Entre les frontières que je repoussais se créait un endroit ouvert et calme laissant place aux découvertes, aux iracles, aux réunions spontanées et à l’action. Bien sûr je n’étais pas toute seule, mais au travers de ce processus de création collective je décidais moi-même, sur la base de mes propres choix, quelles frontières repousser et jusqu’à quel point. En fonction de mon pouvoir, c’est-à-dire de mes forces, de mes faiblesses, de mes rêves.

Puis soudain je fus arrachée à mon univers. L’Etat, les hommes qui gouvernent mon pays m’accusaient d’être une sorcière.

Où se trouvait-il, le pays des sorcières ? Je l’ignorais. Je me suis retrouvée dans un espace dont je ne connaissais ni la langue ni les réflexes et dont les tempêtes me désorientaient », en proie aux tensions entre le souvenir/corps/émotion – « ma maison était là-bas, loi, elle m’était interdite. […] Ce n’est pas seulement de ma maison que j’ai été séparée, mais aussi de moi-même » – et présent ouvert de rencontres – «bien que cette distance me laisse dans le vide, mon regard porte désormais plus loin et les horizons de mes frontières s’élargissent. Je n’aurais pas appris tout cela si j’étais restée chez moi ». (pp. 25-32)

Pinar Selek développe une remarquable analyse de cet entre deux qu’est l’exil, cette blessure en/de soi. Elle le fait avec une humanité rare et un vrai talent littéraire : « J’ai étiré les frontières de mon espace qui m’apparaissait toujours plus étroit qu’il n’était ».

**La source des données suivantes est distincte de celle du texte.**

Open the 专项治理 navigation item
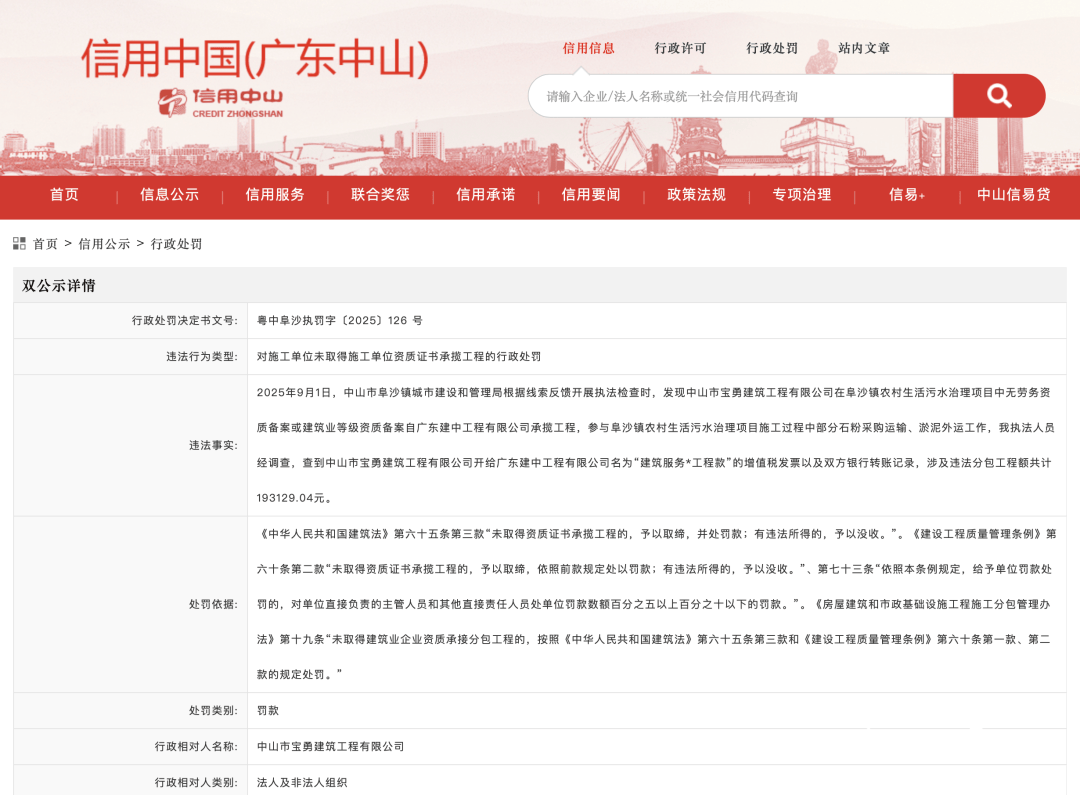This screenshot has width=1080, height=795. coord(802,195)
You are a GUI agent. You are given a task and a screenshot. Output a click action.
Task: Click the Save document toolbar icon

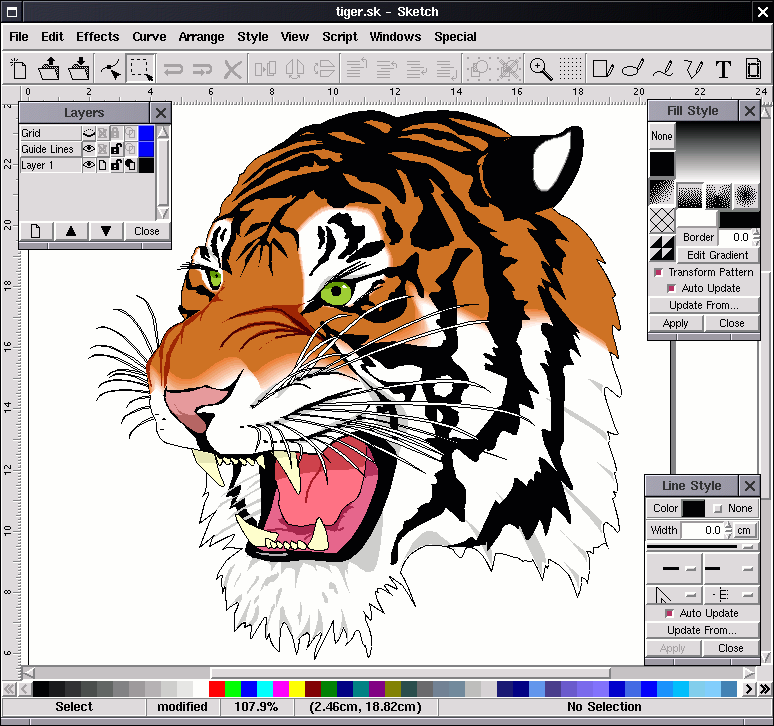79,69
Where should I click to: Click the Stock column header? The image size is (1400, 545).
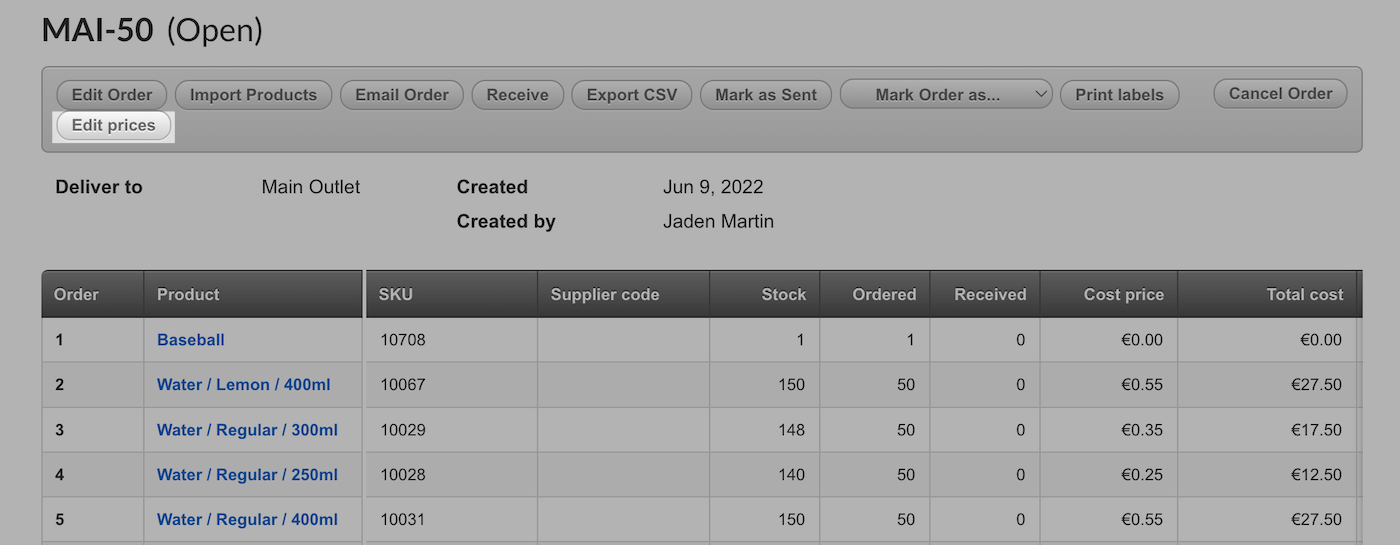[x=783, y=294]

Son récit se déploie en chaud et froid, chatoyant de mille couleurs, et tissé sur la trame d’une conscience, féministe notamment : « Parce que je suis une femme je ne voulais pas vivre dans une de ces maisons remplies de meubles identiques. je ne voulais pas passer ma vie à regarder la télé et à promener mes enfants dans les parcs. Vivre dans la rue à certaines périodes ou rester éveillée jusqu’au matin en compagnie de sans abri, ici ou là, c’était cohérent avec ma vision de la vie et avec ce que je cherchais dans la philosophie. » (p. 24)

Pinar Selek aimerait pouvoir rentrer en Turquie, afin de prendre soin de l’olivier, de donner à manger à l’amiE qui a faim, d’oeuvrer avec d’autres à la paix et à l’inclusion de touTEs dans un espace commun qui ne se resserre pas à la première étrangeté venue…

Le 22 novembre prochain, une nouvelle audience aura lieu. Le comité de soutien de Pinar Selek appelle à la mobilisation.

Lire la chronique de Sylvie Duverger sur le blog Féministes en tous genres

Lire quelques pages de l’ouvrage sur le site des Éditions iXe

[1] Etienne Copeaux, historien de la Turquie, sa présentation de Pinar Selek est en ligne ici http://www.gitfrance.fr/article-atelier-du-git-conference-debat-de-p-nar-selek-24-fevrier-2012-100151610.html.
[2] Cité par E. Copeaux.
[3] Ibid.
[4] Voir l’entretien réalisé par Emilie Notéris avec l’éditrice féministe O. Bonis, fondatrice des éditions iXe.